According to Mare, African governments will face serious challenges in relation to financing models to fund the African Union Continental Media House, at a time when the AU is also failing to fund its operations.

He made reference to the closure of The Southern Times newspaper, an initiative set up by the governments of Namibia and Zimbabwe in 2004 to provide alternative narratives to Western views that targeted Zimbabwe at the height of its land redistribution programme. The Southern Times announced in 2019 that it was closing operations due to “dwindling financial resources”.

Prof. Mare adds, “We have seen the closure of The Southern Times (a Zimbabwe-Namibia) initiative, so there is no guarantee such a proposal by PM Ahmed will not close shop. To make it work, there is need to come up with a solid business model, strong and accountable board of directors and hiring of media professionals from all African countries. The media house should have bureau chiefs or correspondents in all the countries in Africa.”

Media and Journalism senior lecturer at Limkwokwing University in Lesotho, Mr. Tawanda Mukurunge shared similar thoughts with Prof. Mare that PM Ahmed’s proposal is old and documented in the 1980 MacBride Report also known as Many Voices, One World sponsored by the United Nations Educational Scientific and Cultural Organisation (UNESCO).

Findings of the MacBride Report were in response to the 1970s New World Information and Communication Order (NWICO) debate on the non-equitable access to information and media imperialism.

“There is nothing new about this concept. We have the Pan-African News Agency that was formed in 1979, with headquarters in Senegal, to produce content that presents and preserves the voice of Africa. The essence of NWICO was to counter the reports that Global South countries should be in the periphery of information access,” said Mr. Mukurunge.

According to Mr. Mukurunge, the key challenge to the full realisation of this proposal is the lack of unity between African countries.

“Some of the Francophone countries rely too much on their former coloniser, France, to the extent that as African leaders might agree on something, but when it comes to voting and execution they tend to get directives from France, and that is problematic.

“Remember when Zimbabwe was seeking to galvanise African leaders through having support on its land reform programme, it was Senegal’s former leader Abdoulaye Wade who opposed Zimbabwe’s position to please the French. As long as some of our people are controlled by external forces, as a continent we will not go anywhere,” added Mr. Mukurunge.

So Much Work To Do

There is so much work to do. African journalism needs to go beyond the simple problem of news framing to epistemic framing. Epistemic framing is about the locus of enunciation of the story, that is, the body political and geopolitical of the subject that speaks.
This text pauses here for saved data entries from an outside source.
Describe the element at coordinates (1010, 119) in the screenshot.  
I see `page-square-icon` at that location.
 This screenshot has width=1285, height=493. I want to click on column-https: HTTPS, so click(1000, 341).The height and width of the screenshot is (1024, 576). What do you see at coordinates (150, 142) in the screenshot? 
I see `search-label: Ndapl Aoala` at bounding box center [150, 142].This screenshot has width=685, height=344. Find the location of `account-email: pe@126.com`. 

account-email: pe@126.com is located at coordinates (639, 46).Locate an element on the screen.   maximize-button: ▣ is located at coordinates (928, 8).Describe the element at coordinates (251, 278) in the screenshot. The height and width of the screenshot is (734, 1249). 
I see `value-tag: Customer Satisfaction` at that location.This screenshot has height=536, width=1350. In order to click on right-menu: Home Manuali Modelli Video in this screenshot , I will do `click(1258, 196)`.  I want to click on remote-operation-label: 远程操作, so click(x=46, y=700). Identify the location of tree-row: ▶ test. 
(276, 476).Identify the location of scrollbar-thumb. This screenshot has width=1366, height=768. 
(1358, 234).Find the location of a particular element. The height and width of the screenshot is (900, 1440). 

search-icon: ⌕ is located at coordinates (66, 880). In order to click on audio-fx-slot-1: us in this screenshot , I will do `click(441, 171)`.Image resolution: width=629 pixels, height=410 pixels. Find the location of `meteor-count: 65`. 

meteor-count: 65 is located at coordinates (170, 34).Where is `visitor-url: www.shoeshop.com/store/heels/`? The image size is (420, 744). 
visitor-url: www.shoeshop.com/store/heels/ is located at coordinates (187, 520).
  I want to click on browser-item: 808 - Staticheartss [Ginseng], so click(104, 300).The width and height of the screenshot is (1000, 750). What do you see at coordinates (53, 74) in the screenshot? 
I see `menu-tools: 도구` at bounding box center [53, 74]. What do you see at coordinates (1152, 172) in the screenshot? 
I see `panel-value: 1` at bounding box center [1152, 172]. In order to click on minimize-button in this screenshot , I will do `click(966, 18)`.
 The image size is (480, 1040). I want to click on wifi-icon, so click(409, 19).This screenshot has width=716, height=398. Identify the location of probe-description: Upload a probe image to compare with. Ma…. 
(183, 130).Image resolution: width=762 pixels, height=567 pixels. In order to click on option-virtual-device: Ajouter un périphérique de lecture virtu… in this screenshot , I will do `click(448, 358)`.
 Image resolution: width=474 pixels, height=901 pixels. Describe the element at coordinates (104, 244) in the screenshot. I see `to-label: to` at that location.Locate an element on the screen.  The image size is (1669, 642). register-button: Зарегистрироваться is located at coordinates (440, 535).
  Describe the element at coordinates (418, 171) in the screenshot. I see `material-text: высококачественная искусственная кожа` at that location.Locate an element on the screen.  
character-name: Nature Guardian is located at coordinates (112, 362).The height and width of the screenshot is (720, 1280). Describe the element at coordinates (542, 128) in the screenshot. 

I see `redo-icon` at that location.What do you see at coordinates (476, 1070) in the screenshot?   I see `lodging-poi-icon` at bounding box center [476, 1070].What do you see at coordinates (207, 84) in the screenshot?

When one listens to or reads African print and electronic news, there is no difference to tell whether the news is meant for an African or Western audience. This tends to show that African journalism seems to be preoccupied with lower-order ethics shaped by the social and epistemic location of the storyteller.

Politics and Journalism lecturer at the Africa University in Zimbabwe, Dr. Alexander Rusero says African journalism will never see an authentic framework as long as it remains in the shadows of the West.

“We (Africans) are still hunters and gatherers of information. We have no authentic African journalism or media but rather colonial mimicry,” says Dr. Rusero.